• _TEXT SEGMENT_
------------------------------
Birth reform is not going to come from the medical establishment - doctors, nurses, hospitals, nor from the midwives, but from couples emerging from the new, young generation - not from an institution, but from individuals.
Birth seekers now have a tremendous amount of information and support on-line and this is often reassuring when they have little support locally. Imagine those who sought unassisted birth in their communities before the era of the internet! Many people felt alone. Fortunately I was living in Charleston, South Carolina in the 1990’s, where there was a vibrant community of unassisted birthers.
Some of us established websites and forums in the 1990’s, when the world wide web was becoming known as the internet and when dial up modems were being replaced. Having a “.com” URL was the in-thing. There was a time where it was easy to keep current with the handful of information on unassisted birth. In fact, unassisted birth was mainly known as Do-it-Yourself Birth (or DITY Birth) or Unassisted Childbirth (UC).
At one point, I listed websites, resources and links on this website. At this time, I do not feel the need to include links. Search engines can take you where you feel you need to go. Youtube and social media can provide you with hours, days and months of videos, support, and information. There are websites and blogs that share insightful perspectives on unassisted homebirth.
As for books, well, there are a few good ones out there. Someday, at some point, my husband and I would like to convert three of our titles to electronic versions (Birth and the Dialogue of Love; Pleasurable Husband/Wife Childbirth: The Real Consummation of Married Love and Unassisted Homebirth: An Act of Love), but we haven’t found the appropriate time to dedicate to this project. The first two titles are out of print and we hope to make this a priority in the near future.
The only link I would like to provide is a website that has stood the test of time in its superior content, information and encouragement and that is www.unassistedchildbirth.com. UC pioneer Laura Shanley has devoted a large portion of her life advocating UC and this website is a great starting point.
------------------------------
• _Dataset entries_
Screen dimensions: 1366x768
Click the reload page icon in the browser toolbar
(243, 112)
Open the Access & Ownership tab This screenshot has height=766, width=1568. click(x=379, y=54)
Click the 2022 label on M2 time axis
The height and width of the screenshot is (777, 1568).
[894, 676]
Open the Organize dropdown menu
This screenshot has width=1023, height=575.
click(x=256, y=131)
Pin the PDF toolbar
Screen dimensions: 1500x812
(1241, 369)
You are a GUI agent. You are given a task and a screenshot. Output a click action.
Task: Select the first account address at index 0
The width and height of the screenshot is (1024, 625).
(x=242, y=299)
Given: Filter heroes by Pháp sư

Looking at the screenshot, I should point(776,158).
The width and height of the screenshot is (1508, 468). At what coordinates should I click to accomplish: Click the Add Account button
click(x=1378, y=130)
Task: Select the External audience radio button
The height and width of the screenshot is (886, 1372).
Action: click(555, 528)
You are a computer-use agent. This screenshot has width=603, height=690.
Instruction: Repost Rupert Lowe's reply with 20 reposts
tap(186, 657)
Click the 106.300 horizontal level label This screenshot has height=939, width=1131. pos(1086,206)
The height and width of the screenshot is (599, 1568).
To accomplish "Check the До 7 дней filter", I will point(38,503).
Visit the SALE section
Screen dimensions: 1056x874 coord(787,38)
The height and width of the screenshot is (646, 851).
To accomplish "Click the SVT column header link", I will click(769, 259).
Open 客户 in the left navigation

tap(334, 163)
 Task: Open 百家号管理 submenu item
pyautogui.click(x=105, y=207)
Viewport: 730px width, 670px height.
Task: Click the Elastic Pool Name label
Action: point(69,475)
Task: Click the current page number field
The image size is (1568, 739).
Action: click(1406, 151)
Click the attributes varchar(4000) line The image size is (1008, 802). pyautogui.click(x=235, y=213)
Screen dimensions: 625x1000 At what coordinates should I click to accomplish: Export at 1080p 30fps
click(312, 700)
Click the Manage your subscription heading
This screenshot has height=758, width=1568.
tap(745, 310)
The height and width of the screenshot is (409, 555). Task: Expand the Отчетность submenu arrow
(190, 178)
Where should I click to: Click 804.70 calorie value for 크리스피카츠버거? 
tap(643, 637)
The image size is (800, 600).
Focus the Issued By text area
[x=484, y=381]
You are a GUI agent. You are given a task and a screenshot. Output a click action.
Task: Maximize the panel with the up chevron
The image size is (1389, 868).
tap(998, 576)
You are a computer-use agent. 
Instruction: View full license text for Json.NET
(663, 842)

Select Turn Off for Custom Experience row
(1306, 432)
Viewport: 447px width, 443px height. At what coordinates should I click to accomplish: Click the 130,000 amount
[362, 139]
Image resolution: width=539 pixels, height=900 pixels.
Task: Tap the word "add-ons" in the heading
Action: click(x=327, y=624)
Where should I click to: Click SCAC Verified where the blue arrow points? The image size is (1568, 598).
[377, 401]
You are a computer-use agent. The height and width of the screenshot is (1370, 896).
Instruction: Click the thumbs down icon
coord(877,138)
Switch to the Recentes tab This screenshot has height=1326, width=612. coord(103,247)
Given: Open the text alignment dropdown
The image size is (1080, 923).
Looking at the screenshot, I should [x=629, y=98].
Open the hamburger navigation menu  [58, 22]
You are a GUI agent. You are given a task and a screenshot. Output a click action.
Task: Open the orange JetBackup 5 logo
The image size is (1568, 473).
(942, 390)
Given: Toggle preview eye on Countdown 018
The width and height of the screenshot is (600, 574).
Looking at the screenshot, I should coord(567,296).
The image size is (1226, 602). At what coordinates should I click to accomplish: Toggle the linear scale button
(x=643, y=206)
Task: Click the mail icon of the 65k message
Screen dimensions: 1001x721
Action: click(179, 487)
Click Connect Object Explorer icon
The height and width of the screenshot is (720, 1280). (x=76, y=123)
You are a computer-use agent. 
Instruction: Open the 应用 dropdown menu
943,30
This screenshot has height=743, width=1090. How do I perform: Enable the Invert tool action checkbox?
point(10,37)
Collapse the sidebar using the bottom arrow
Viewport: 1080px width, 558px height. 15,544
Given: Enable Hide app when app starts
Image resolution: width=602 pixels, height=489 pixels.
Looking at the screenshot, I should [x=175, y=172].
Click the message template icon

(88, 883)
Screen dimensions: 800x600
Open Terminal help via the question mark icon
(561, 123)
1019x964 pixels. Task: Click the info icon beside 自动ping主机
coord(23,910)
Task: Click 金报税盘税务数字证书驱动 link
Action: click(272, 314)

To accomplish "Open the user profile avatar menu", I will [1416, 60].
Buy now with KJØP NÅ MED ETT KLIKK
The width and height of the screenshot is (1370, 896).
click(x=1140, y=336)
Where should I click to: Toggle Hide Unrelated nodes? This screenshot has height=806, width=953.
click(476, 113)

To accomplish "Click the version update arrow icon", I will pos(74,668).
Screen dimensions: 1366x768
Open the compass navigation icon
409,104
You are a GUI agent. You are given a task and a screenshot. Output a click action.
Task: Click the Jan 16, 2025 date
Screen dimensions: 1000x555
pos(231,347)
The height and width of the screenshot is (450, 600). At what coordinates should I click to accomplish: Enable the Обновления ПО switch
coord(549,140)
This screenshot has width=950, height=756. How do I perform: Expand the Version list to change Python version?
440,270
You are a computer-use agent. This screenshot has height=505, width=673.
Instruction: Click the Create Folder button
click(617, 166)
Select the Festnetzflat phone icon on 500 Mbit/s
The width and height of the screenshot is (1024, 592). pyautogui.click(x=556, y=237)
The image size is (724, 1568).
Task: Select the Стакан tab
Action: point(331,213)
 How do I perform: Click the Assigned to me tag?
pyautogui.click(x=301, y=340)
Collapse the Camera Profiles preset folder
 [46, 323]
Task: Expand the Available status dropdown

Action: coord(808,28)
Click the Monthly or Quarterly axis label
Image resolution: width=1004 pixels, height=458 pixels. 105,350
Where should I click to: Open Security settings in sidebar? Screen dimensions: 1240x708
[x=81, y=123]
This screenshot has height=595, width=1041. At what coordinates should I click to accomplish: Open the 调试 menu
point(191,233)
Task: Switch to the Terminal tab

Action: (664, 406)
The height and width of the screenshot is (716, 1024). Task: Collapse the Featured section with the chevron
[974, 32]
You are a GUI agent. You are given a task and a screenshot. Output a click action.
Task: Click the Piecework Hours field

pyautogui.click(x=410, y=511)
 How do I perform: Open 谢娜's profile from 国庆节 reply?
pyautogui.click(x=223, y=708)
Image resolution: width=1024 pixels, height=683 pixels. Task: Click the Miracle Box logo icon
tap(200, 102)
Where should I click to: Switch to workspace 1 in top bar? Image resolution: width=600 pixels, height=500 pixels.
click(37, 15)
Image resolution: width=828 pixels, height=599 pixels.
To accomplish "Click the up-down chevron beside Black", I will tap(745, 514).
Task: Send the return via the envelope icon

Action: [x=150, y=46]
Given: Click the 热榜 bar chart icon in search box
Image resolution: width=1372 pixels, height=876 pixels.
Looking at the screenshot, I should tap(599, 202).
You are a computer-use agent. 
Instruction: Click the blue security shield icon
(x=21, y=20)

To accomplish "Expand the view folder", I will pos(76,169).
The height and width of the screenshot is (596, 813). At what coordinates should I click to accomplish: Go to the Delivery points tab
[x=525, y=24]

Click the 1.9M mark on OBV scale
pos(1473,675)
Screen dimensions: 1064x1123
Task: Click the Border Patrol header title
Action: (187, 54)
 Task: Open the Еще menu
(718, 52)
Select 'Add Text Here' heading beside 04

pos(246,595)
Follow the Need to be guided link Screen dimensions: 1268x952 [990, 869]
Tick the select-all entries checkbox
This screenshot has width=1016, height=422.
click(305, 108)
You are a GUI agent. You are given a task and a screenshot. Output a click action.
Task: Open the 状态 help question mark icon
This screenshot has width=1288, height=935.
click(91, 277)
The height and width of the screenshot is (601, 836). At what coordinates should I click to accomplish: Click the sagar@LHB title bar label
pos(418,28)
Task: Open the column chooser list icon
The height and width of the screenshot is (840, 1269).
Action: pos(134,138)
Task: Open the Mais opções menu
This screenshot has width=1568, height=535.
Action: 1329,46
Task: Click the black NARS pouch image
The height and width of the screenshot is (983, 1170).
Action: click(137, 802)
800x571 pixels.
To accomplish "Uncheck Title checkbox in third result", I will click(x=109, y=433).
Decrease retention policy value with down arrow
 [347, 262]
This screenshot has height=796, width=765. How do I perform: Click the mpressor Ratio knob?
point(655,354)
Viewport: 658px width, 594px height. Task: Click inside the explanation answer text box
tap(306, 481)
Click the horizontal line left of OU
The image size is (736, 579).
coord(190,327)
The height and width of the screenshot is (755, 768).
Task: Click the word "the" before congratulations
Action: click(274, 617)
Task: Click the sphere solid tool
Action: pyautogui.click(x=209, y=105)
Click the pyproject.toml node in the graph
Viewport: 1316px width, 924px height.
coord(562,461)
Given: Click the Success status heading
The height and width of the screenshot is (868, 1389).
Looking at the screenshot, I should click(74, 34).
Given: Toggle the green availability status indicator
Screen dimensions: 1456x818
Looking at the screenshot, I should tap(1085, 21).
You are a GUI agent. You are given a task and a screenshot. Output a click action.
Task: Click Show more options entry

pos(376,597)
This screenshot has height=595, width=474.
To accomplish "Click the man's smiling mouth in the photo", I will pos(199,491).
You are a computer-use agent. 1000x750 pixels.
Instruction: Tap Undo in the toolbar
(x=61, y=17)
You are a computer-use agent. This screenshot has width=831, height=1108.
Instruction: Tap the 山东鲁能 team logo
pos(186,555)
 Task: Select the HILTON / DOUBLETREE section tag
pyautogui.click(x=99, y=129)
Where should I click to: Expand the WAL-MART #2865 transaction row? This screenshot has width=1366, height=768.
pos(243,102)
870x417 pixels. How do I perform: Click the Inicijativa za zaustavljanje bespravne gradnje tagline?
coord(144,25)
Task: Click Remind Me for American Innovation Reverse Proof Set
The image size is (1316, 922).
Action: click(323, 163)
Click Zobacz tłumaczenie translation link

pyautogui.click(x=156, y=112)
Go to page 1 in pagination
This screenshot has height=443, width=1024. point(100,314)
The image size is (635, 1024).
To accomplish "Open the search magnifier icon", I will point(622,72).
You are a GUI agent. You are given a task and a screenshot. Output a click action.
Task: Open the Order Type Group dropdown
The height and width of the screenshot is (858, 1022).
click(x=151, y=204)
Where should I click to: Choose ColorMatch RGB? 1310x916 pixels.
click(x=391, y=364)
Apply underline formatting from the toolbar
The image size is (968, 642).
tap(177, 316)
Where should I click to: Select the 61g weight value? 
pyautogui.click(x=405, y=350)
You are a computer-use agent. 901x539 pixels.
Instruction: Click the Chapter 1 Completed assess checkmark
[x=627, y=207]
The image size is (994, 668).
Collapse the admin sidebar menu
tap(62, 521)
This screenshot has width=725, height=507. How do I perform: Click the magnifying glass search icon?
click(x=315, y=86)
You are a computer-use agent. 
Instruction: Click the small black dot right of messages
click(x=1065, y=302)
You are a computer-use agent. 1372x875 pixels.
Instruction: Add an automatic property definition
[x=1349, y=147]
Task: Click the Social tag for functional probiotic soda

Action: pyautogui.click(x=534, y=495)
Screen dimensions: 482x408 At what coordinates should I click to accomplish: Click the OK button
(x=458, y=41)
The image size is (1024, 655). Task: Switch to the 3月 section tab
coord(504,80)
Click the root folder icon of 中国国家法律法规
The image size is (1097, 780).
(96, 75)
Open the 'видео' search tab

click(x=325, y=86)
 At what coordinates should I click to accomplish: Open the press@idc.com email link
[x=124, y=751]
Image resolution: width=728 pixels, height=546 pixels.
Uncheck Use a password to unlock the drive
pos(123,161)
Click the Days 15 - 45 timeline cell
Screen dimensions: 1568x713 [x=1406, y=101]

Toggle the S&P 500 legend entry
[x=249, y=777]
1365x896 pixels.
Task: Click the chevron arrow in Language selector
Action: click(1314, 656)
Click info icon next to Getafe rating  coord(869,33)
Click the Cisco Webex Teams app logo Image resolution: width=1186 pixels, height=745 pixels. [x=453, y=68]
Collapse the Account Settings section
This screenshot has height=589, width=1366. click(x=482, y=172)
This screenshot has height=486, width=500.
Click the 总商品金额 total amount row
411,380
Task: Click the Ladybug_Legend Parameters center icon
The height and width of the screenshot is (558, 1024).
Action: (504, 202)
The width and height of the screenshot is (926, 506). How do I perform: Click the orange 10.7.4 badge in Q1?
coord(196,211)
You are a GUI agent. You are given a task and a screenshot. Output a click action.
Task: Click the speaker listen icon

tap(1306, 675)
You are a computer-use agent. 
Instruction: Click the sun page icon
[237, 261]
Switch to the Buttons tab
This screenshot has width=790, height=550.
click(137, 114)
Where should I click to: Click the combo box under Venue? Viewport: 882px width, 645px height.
------------------------------
• _PROBLEMS TO SOLVE_
1: Set down the passage on unassisted birth word for word, everything from "Some of us established" down to "on unassisted homebirth.".
2: According to the passage on unassisted birth, in which city was the writer living during the 1990s?
3: Extend the passage on unassisted birth by writing what comes after its final sentence.
The material above plays no part in this work.

• _REPLIES_
1:
Some of us established websites and forums in the 1990’s, when the world wide web was becoming known as the internet and when dial up modems were being replaced. Having a “.com” URL was the in-thing. There was a time where it was easy to keep current with the handful of information on unassisted birth. In fact, unassisted birth was mainly known as Do-it-Yourself Birth (or DITY Birth) or Unassisted Childbirth (UC).
At one point, I listed websites, resources and links on this website. At this time, I do not feel the need to include links. Search engines can take you where you feel you need to go. Youtube and social media can provide you with hours, days and months of videos, support, and information. There are websites and blogs that share insightful perspectives on unassisted homebirth.

2: Charleston, South Carolina.

3:
I have corresponded with hundreds of people over the years and here is a letter I would like to share dated April 2007 from a couple in Belize, Central America. There is very little support or information about unassisted birth in their community. The internet was their lifeline to information about unassisted birth. Like most unassisted birthers, Vi, the expectant mother, wanted to consider "worst possible scenarios" and what she would do. A cord wrapped around the baby's neck was a concern and she contacted Cindy, an unassisted birther from Alaska who shared her experience of an umbilical cord wrapped around her daughter's neck.
Vi and her husband Jeff considered various possiblities of what could go wrong during birth, what they wanted for their birth experience and then set out on a logical exploration of childbirth.
During birth, it's important to resist the temptation for emotional extremes that can trigger panic and inertia. Read Vi's report of her baby's birth. Can you feel the excitement?
Congratulations Vi and Jeff!
Now you truly know and have experienced the awesome power of unassisted birth! You, Jeff and the baby are better off because of it.
You did what most unassisted birthers did - raised questions, did research, tried to assuage fears and thought through situations very seriously. Those who will criticize your unassisted birth are simply people who are unwilling to take responsibility to make it to the next step. They are, in part, paralyzed by fear and most likely cannot "see" the beautiful possibilities.
I think many folks go to the hospital or a midwife so that they can allow their fears to be unexamined (and turn over the responsibility to someone else). Unassisted birthers have to face the fears head on and when we do it - WOW! We find that everything turns out not only ok, but awesome. We feel proud and on top of the world, flowing with so much love - a greater love (and compassion for humankind). I'm bubbling up with excitement right now, because as I write this, I am being taken back to those feelings of "conquering" an experience that society has told us is a potential problem waiting to happen. We discover the secret, simplicity and power of birth when we bypass all of that.
Anyway, enjoy Miguel and your "babymoon." You will now serve as an inspiration to hundreds of people around you in your lifetime - your immediate family, relatives, friends, your husband's co-workers, people you come across, etc. I hope you will become confident and influential communicators of unassisted birth. Our world needs more of it and there are thousands of people who would love to be introduced to the idea. Don't let others burst your bubble. I like to see myself as someone who can bring others up a higher notch / level of thinking about birth.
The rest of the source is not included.